Problem.
Copy every one of the records below word for word, line by line.

Entries.
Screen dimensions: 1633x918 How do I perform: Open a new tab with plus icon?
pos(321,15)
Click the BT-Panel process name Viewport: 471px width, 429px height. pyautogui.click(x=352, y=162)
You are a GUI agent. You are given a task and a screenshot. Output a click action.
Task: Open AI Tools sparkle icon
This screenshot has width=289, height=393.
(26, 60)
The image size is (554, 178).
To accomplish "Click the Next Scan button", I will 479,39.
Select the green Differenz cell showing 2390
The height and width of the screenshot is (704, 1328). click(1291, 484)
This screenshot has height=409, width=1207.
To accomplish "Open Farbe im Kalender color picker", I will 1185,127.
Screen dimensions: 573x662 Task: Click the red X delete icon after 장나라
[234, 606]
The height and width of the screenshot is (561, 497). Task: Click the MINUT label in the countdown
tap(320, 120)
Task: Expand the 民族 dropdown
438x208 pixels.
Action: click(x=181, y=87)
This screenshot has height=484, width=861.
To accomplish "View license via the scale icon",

Task answer.
Screen dimensions: 1633x918 How do I perform: Open a new tab with plus icon?
pos(321,15)
Click the BT-Panel process name Viewport: 471px width, 429px height. pyautogui.click(x=352, y=162)
You are a GUI agent. You are given a task and a screenshot. Output a click action.
Task: Open AI Tools sparkle icon
This screenshot has width=289, height=393.
(26, 60)
The image size is (554, 178).
To accomplish "Click the Next Scan button", I will 479,39.
Select the green Differenz cell showing 2390
The height and width of the screenshot is (704, 1328). click(1291, 484)
This screenshot has height=409, width=1207.
To accomplish "Open Farbe im Kalender color picker", I will 1185,127.
Screen dimensions: 573x662 Task: Click the red X delete icon after 장나라
[234, 606]
The height and width of the screenshot is (561, 497). Task: Click the MINUT label in the countdown
tap(320, 120)
Task: Expand the 民族 dropdown
438x208 pixels.
Action: click(x=181, y=87)
This screenshot has height=484, width=861.
To accomplish "View license via the scale icon",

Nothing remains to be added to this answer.